Maybe some, like the man from the store, will say, just be respectful, it’s only a two minute longer walk. But, for me, it is about the principle of the matter. One of the things I dislike most is not having my freedom—feeling trapped or closed in. I am a city girl, born and raised, for most of my life, in New York—Manhattan, to be exact. There is something liberating about walking in the city. I can act however I like and no one cares. I am free. Sometimes it’s lonely, but it’s so alive. When I chose to live in Jerusalem, I chose to live in a city. I do not ask people to comment on how I look or what I wear. This is the way I like to walk to the shuk, never mind that it is the shortest way, and I shouldn’t need to justify it to anyone.
Even though I replied to him somewhat stubbornly, I obeyed his “request” and walked the other route. My compliance makes me think of the difficulty, and perhaps impossibility, of being both an insider and an outsider of a culture—of how to understand some of the idiosyncrasies and beliefs within a culture yet still be able to remain an outsider and object.
I am a woman in a world that has staunchly skewed perceptions and expectations of what women should and should not do in order to meet society’s expectations, largely constructed by men. I think what terrified me when I walked into my house and broke down is that deep down I had—perhaps—internalized these absurd expectations. I hadn’t acted in a way that acknowledged that one can be a respectful person and yet say no, and continue on one’s way. Was it just my Americaness that at first replied so politely and obediently or was it because I had, in a subtle way, internalized the expectations of what it means to be a woman?

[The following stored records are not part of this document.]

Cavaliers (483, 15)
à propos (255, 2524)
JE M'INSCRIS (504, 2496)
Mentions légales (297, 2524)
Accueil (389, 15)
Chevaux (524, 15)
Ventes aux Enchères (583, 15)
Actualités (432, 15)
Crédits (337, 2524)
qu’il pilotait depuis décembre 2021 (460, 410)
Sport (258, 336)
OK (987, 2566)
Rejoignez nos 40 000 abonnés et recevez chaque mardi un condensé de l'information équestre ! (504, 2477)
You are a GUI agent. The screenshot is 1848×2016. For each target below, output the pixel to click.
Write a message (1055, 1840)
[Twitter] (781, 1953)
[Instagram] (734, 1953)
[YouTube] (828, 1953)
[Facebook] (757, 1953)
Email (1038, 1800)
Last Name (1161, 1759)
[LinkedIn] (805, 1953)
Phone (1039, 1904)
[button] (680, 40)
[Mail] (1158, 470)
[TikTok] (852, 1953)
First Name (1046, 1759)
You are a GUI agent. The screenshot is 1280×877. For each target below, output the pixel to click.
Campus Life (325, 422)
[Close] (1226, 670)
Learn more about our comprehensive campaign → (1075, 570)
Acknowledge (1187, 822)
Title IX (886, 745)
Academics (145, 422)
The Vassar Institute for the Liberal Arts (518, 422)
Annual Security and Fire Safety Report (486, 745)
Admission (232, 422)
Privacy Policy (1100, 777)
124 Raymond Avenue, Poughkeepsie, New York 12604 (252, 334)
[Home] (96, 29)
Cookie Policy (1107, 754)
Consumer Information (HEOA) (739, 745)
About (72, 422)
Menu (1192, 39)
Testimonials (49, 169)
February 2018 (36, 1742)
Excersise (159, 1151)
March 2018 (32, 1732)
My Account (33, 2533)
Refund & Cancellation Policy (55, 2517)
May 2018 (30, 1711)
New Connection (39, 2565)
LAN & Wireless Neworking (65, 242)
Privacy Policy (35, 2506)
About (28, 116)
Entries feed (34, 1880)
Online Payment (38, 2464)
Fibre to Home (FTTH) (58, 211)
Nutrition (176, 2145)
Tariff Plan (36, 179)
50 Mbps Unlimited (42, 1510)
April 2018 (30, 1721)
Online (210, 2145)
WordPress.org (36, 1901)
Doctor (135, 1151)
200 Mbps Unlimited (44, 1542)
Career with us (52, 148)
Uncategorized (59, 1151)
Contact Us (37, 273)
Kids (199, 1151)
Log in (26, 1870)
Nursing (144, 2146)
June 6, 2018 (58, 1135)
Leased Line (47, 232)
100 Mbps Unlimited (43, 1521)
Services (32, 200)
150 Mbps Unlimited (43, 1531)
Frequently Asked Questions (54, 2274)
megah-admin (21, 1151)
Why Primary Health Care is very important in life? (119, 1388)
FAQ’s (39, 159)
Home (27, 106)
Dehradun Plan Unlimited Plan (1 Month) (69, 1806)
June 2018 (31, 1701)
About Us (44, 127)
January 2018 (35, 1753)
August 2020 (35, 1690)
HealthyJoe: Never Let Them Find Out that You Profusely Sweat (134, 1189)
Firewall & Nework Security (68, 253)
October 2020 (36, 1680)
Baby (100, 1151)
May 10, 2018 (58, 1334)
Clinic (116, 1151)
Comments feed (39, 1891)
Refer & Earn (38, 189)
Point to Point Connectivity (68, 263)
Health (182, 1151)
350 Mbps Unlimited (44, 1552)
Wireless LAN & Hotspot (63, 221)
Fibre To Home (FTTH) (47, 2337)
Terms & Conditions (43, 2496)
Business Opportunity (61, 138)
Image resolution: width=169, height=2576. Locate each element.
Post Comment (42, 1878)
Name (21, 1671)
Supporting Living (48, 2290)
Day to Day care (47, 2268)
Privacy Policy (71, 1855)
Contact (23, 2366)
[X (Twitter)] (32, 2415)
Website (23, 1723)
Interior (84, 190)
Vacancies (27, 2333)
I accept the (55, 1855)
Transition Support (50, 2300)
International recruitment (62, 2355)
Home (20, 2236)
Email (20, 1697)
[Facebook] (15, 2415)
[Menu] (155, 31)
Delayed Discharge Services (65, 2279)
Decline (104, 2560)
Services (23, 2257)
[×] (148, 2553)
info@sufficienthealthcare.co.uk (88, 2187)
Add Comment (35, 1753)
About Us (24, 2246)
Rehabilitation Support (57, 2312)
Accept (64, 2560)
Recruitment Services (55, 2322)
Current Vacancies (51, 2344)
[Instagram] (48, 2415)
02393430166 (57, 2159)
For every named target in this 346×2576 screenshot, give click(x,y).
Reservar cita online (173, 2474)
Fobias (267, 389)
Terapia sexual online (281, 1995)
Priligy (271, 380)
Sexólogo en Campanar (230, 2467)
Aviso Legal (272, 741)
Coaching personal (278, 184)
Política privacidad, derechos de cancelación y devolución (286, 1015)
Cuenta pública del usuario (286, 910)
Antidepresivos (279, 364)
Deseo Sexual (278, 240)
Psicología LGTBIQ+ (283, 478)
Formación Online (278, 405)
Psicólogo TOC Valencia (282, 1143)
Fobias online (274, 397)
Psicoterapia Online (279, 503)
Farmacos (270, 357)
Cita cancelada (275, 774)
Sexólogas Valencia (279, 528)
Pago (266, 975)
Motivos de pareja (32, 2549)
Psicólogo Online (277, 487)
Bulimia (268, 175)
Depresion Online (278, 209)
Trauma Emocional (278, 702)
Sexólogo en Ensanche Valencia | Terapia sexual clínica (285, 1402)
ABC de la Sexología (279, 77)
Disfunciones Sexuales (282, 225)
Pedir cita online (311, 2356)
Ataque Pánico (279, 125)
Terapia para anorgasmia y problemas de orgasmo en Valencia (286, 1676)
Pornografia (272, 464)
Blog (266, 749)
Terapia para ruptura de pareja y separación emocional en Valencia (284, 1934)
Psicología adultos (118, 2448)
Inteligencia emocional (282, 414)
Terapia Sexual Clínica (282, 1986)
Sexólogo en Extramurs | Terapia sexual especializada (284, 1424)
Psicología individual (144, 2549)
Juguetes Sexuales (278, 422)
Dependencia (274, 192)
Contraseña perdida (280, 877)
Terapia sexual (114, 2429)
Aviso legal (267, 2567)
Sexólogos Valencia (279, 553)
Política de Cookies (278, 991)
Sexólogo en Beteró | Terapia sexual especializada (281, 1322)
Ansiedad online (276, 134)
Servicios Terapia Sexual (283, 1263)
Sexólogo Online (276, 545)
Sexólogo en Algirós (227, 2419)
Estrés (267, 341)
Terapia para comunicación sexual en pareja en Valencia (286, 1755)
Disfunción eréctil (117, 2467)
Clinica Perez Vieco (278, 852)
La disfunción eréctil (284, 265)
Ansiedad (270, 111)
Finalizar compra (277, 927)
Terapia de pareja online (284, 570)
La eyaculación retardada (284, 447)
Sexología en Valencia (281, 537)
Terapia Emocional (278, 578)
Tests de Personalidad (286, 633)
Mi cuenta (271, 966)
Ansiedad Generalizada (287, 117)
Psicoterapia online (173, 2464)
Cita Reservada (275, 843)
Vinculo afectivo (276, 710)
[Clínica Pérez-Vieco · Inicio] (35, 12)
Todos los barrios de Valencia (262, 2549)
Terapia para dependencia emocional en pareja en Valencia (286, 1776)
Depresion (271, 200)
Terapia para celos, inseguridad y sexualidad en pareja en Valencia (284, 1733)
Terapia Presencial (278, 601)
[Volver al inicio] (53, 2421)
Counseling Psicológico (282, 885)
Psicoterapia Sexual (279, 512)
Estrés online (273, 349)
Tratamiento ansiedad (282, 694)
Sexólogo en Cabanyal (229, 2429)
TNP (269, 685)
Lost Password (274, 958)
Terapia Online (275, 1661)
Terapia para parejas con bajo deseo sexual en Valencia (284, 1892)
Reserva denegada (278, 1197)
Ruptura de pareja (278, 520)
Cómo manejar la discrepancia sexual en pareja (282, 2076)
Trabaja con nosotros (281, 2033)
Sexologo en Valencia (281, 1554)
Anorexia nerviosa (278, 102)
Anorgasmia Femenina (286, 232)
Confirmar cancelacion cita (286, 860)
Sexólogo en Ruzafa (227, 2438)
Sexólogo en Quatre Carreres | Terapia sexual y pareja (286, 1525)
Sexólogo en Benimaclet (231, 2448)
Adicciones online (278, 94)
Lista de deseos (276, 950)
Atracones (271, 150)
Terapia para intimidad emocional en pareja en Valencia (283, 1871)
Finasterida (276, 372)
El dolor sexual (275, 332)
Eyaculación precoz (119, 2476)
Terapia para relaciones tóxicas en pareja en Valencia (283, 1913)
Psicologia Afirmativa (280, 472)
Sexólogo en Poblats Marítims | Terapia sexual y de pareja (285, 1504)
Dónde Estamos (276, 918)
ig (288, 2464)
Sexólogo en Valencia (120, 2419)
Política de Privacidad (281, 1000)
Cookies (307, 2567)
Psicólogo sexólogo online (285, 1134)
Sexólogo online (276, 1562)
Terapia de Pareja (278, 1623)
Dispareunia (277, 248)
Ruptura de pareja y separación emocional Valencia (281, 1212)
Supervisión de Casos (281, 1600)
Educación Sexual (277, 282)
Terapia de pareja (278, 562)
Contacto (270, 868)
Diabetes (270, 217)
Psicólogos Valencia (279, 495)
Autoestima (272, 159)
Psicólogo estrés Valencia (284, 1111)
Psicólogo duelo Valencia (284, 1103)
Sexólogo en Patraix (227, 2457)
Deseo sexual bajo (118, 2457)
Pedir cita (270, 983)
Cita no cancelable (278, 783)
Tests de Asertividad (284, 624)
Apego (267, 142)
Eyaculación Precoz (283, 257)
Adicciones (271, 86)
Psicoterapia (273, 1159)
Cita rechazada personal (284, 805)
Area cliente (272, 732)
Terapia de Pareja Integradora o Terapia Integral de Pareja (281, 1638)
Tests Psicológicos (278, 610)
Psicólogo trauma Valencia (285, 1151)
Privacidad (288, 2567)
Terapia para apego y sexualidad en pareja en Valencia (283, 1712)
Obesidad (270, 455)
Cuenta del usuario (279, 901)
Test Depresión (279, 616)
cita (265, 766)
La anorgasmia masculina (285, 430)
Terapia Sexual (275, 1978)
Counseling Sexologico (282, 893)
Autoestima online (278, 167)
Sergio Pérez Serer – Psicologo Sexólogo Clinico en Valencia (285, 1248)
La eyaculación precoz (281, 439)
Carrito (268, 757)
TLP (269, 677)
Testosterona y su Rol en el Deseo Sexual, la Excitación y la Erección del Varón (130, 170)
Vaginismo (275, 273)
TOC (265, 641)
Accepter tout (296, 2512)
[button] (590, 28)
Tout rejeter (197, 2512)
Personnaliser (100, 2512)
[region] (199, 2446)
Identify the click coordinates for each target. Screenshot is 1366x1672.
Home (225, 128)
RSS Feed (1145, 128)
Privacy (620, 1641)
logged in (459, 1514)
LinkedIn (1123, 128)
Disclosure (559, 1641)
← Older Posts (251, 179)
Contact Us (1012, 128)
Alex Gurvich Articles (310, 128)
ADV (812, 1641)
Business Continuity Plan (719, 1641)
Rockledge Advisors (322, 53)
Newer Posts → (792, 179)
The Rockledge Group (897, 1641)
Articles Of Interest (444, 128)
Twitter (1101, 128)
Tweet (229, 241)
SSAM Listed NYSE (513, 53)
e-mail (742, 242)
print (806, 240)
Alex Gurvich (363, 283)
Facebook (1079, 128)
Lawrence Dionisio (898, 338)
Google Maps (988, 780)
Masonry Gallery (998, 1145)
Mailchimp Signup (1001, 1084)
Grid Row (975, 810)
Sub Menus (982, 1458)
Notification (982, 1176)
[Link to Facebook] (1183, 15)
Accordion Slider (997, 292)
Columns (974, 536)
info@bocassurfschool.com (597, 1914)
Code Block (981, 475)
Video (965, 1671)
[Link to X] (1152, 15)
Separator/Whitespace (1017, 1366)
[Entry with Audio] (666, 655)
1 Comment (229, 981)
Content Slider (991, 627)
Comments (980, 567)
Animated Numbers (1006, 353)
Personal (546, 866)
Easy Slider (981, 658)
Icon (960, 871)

By remaining obedient I essentially affirmed the ludicrous beliefs and expectations of women to be respectful and unassuming. I’m even sure the man didn’t possibly think I would say no to him. I acted as expected, simultaneously betraying my egalitarian values.
This is not only about me. Nor is it only about women. It is about people—the way we treat others and the way we respond to the way others treat us. The way I reacted points to the prevalent inequality in our society. Feminism has come a long way externally. But how far has it actually come inside us?
Externally we think and act a certain way, but subconsciously we have internalized the way that society looks at us. In a study conducted by Jennifer R. Steele and Nalini Ambady in 2006, female college students were asked whether they preferred math or arts. Some of the participants were gender primed, meaning that before the test they were asked to indicate their sex and answer a range of other questions. Others were not gender primed. The results demonstrated that, overall, the participants that were gender primed preferred arts to math, while those who were not gender primed did not express this preference.
When someone stops me and stares at my legs, I am reminded that I am a woman and that women are looked at in a certain way. While I disagree with the ways that women are put down by others in society, it worries me that a part of me has internalized and enabled this. My hope is that all of us—not only women—pay closer attention not only to how we treat others, but also to how we react to the way we are treated. By noticing and acknowledging the ways in which we internalize gendered expectations, we can transform the way we respond to others and create more room for genuine and permanent changes in our society.